As TOP_OF_KERNEL_STACK_PADDING is defined as 0 on x86_64, no one noticed
it's missing in the calculation of the .sp field in INIT_THREAD until it
is defined to 16 with CONFIG_X86_FRED=y.
Subtract TOP_OF_KERNEL_STACK_PADDING from the .sp field of INIT_THREAD.
Fixes: 65c9cc9e2c14 ("x86/fred: Reserve space for the FRED stack frame")
Fixes: 3adee777ad0d ("x86/smpboot: Remove initial_stack on 64-bit")
Reported-by: kernel test robot <[email protected]>
Closes: https://lore.kernel.org/oe-lkp/[email protected]
Signed-off-by: Xin Li (Intel) <[email protected]>
---
arch/x86/include/asm/processor.h | 6 ++++--
1 file changed, 4 insertions(+), 2 deletions(-)
diff --git a/arch/x86/include/asm/processor.h b/arch/x86/include/asm/processor.h
index 26620d7642a9..17fe81998ce4 100644
--- a/arch/x86/include/asm/processor.h
+++ b/arch/x86/include/asm/processor.h
@@ -664,8 +664,10 @@ static __always_inline void prefetchw(const void *x)
#else
extern unsigned long __end_init_task[];
-#define INIT_THREAD { \
- .sp = (unsigned long)&__end_init_task - sizeof(struct pt_regs), \
+#define INIT_THREAD { \
+ .sp = (unsigned long)&__end_init_task - \
+ TOP_OF_KERNEL_STACK_PADDING - \
+ sizeof(struct pt_regs), \
}
extern unsigned long KSTK_ESP(struct task_struct *task);
base-commit: e13841907b8fda0ae0ce1ec03684665f578416a8
--
2.44.0
On Fri, Mar 1, 2024 at 3:41 AM Xin Li (Intel) <[email protected]> wrote:
>
> As TOP_OF_KERNEL_STACK_PADDING is defined as 0 on x86_64, no one noticed
> it's missing in the calculation of the .sp field in INIT_THREAD until it
> is defined to 16 with CONFIG_X86_FRED=y.
>
> Subtract TOP_OF_KERNEL_STACK_PADDING from the .sp field of INIT_THREAD.
>
> Fixes: 65c9cc9e2c14 ("x86/fred: Reserve space for the FRED stack frame")

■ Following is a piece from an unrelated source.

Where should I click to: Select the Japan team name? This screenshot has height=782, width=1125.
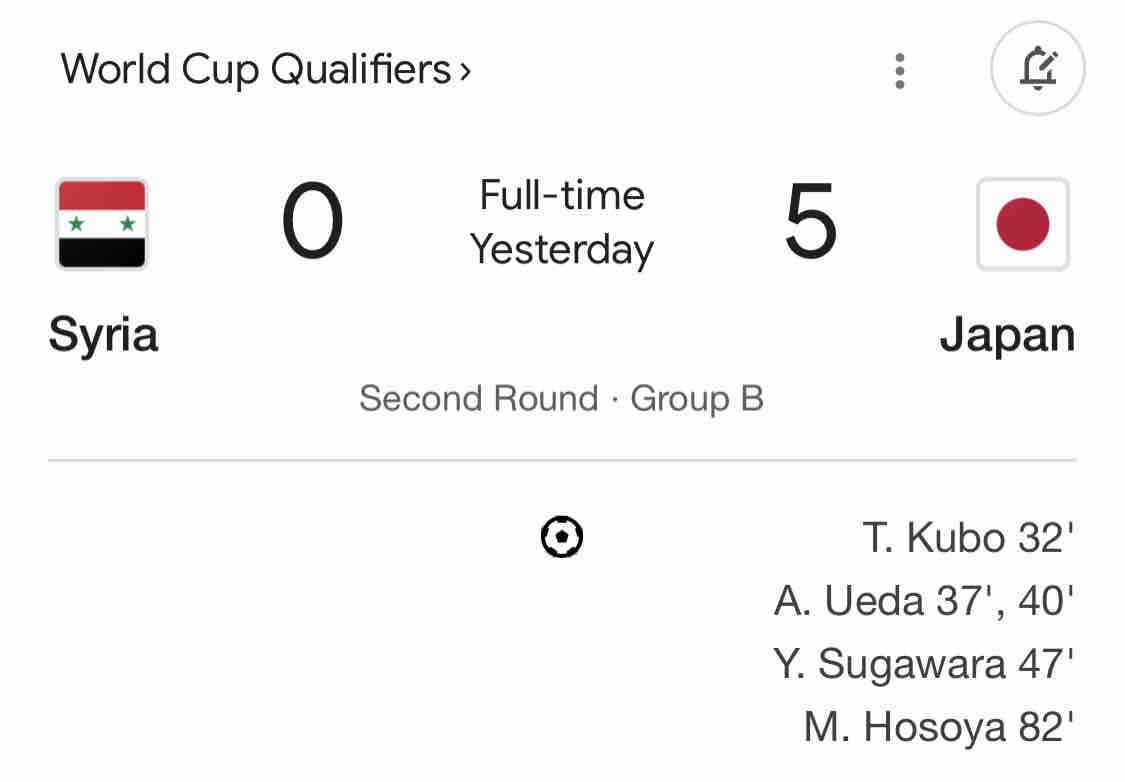(1007, 336)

> Fixes: 3adee777ad0d ("x86/smpboot: Remove initial_stack on 64-bit")
> Reported-by: kernel test robot <[email protected]>
> Closes: https://lore.kernel.org/oe-lkp/[email protected]
> Signed-off-by: Xin Li (Intel) <[email protected]>
> ---
> arch/x86/include/asm/processor.h | 6 ++++--
> 1 file changed, 4 insertions(+), 2 deletions(-)
>
> diff --git a/arch/x86/include/asm/processor.h b/arch/x86/include/asm/processor.h
> index 26620d7642a9..17fe81998ce4 100644
> --- a/arch/x86/include/asm/processor.h
> +++ b/arch/x86/include/asm/processor.h
> @@ -664,8 +664,10 @@ static __always_inline void prefetchw(const void *x)
> #else
> extern unsigned long __end_init_task[];
>
> -#define INIT_THREAD { \
> - .sp = (unsigned long)&__end_init_task - sizeof(struct pt_regs), \
> +#define INIT_THREAD { \
> + .sp = (unsigned long)&__end_init_task - \
> + TOP_OF_KERNEL_STACK_PADDING - \
> + sizeof(struct pt_regs), \
> }
>
> extern unsigned long KSTK_ESP(struct task_struct *task);
>
There is another spot in head_64.S that also needs this offset:
/* Set up the stack for verify_cpu() */
leaq (__end_init_task - PTREGS_SIZE)(%rip), %rsp
Brian Gerst
On 3/1/2024 5:15 AM, Brian Gerst wrote:
> On Fri, Mar 1, 2024 at 3:41 AM Xin Li (Intel) <[email protected]> wrote:
> There is another spot in head_64.S that also needs this offset:
I checked all references to __end_init_task before sending out this
patch, and I doubt we need to make more similar changes.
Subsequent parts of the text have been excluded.